Business email compromise (BEC) is one of the most common scams to rob the construction project. The cyber criminals first start with breaching the security of potential recipient of the payment, i.e., in construction, owners pay general contractors who pay subcontractors. The cybercriminal will then secretly worm around the contractor’s server looking for the accounting-type person who is charged with monitoring invoices and payments. Then the cybercriminal will carry out a BEC where cyberthieves compromise email accounts and manipulate payors into sending wire transfers to the thieves instead of the payee, by using either a false invoice or requesting payments to a fraudulent bank account. This is done by sending a familiar looking email (i.e., changing one similar letter in the email address) telling the payor to transfer the money to different account. If the payee does not notice the slight difference in the email and follows the cyber criminals’ instruction, the money is wired to the thieves’ foreign bank account. Here, because the cyberthieves are attacking the network itself, it is extremely difficult for companies to detect the threat until the money does not show up as expected. Such schemes result in dual victimization; leaving the payee without payment, the payor possibly having to pay twice, and both parties questioning where the liability falls, causing extreme tension on what was once a strong business relationship.
It is imperative that construction and real estate industry professionals are proactive in reducing the risk of becoming victims of cybercriminals. Here are some risk management tactics:
Contract Upgrade - First and foremost, all contracts should be reviewed and upgraded to ensure inclusion of (1) exact language on how payments need to be submitted to the legitimate payee, and (2) assignment of responsibility and perhaps indemnification if this process is not followed. Most existing contract templates are woefully silent on this risk.

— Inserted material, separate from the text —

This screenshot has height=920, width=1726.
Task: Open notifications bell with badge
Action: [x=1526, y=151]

Insurance - Second, insurance policies need to be evaluated, as many insurance products do not cover this type of loss. Additional coverage such as social engineering fraud, network security liability, and invoice manipulation protection should be analyzed to complete a gap analysis, as many commercial crime insurance policies will not cover BEC losses. Cyber loss insurance carriers are predictably responding to the increased risk with higher premiums, larger deductibles, narrower coverage, and lower limits. Contractors should work with their internal risk manager and outside brokers to assess this coverage and risk.

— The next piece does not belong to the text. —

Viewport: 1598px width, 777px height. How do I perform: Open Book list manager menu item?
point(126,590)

Internal Process - Finally, internal procedures and security programs need to be assessed to confirm company computer security systems will be deemed commercially reasonable in the event of litigation. Where the parties’ contracts are silent, caselaw has held the party who was in the best position to prevent the cyber theft may be held responsible – which may come down to whether your computer security meets commercial standards. Moreover, a people-centric, multi-layered defense with training should be internally implemented to prevent, detect, and respond to this specific type of fraud. For example, training employees to examine new or changed wire instructions and examine business email addresses for spelling, grammar, and word usage as well as requiring telephone confirmation of payment instructions can also be helpful in mitigating risk.
A proactive approach to counteract the threat of fraudulent cyber payment is the only way to prepare for and reduce the potential cost of victimization. Updating contract clauses to specify whether the payor or payee bears the risk of loss in the case of fraudulent transfer of funds to a fake payee, identifying how to submit payment to the legitimate payee, and/or requiring a reasonable security program can help protect both parties. Additionally, analyzing current and sample insurance policies and endorsements to check for social engineering fraud, invoice manipulation, and network security coverage, as well as policy limits applying to such coverage and how the excess coverage will apply is also imperative for protection in the event your company is targeted by cybercriminals.